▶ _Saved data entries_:
########

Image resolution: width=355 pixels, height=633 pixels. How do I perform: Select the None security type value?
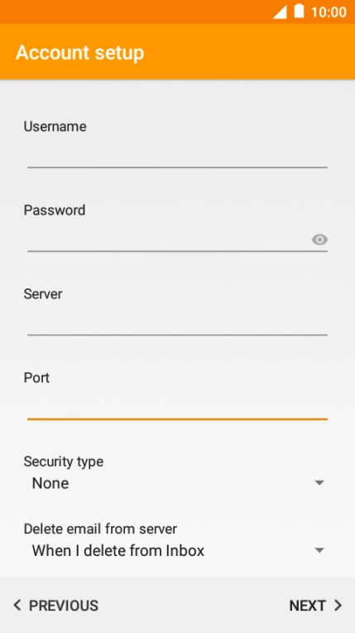click(50, 483)
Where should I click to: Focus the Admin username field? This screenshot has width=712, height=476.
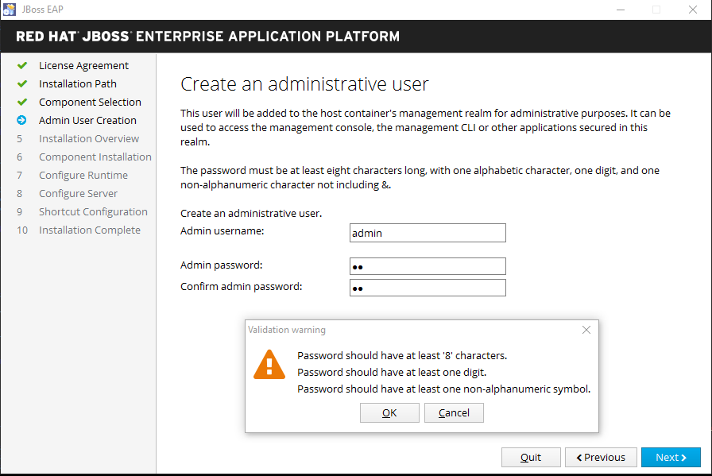pyautogui.click(x=428, y=233)
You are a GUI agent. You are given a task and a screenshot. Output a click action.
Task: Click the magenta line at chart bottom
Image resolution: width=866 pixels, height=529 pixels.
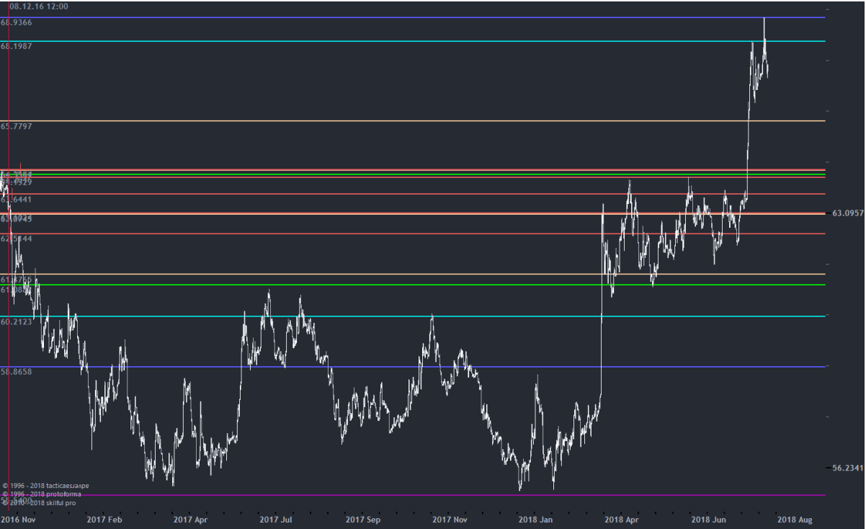click(432, 495)
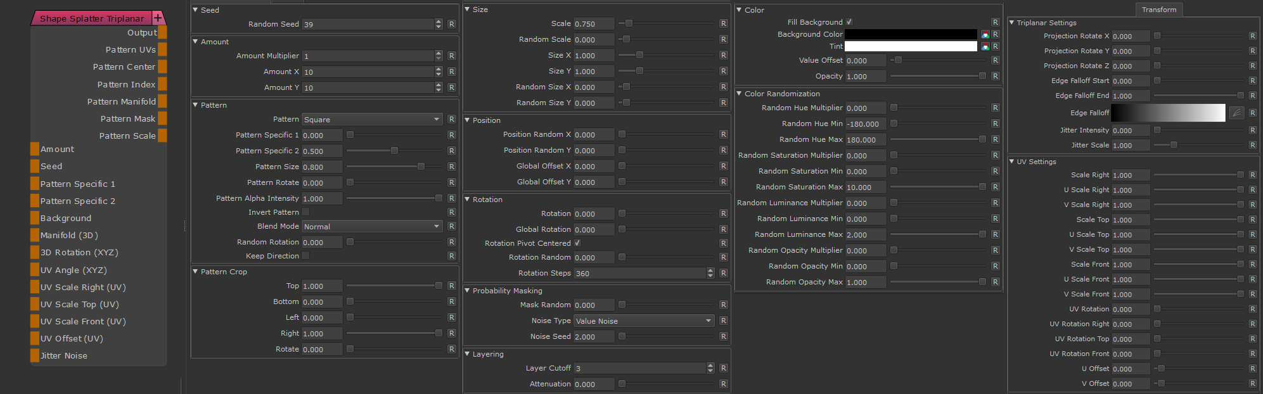Viewport: 1263px width, 394px height.
Task: Click the plus icon on Shape Splatter Triplanar node
Action: 158,18
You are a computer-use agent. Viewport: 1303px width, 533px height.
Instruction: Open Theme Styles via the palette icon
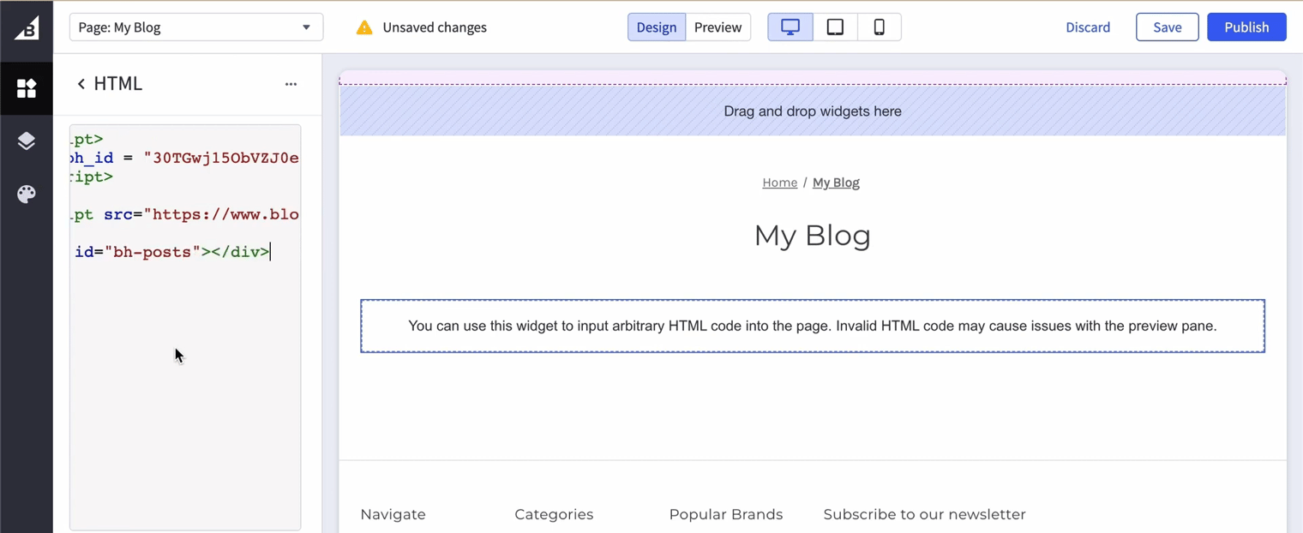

########

▶ _Exercise aim_:
Could you transcribe exactly the lines from the line containing "You are a computer-use" through the final line of the records, both included, and nothing beyond them? The pictures should be left out.

▶ _Exercise answer_:
You are a computer-use agent. Viewport: 1303px width, 533px height.
Instruction: Open Theme Styles via the palette icon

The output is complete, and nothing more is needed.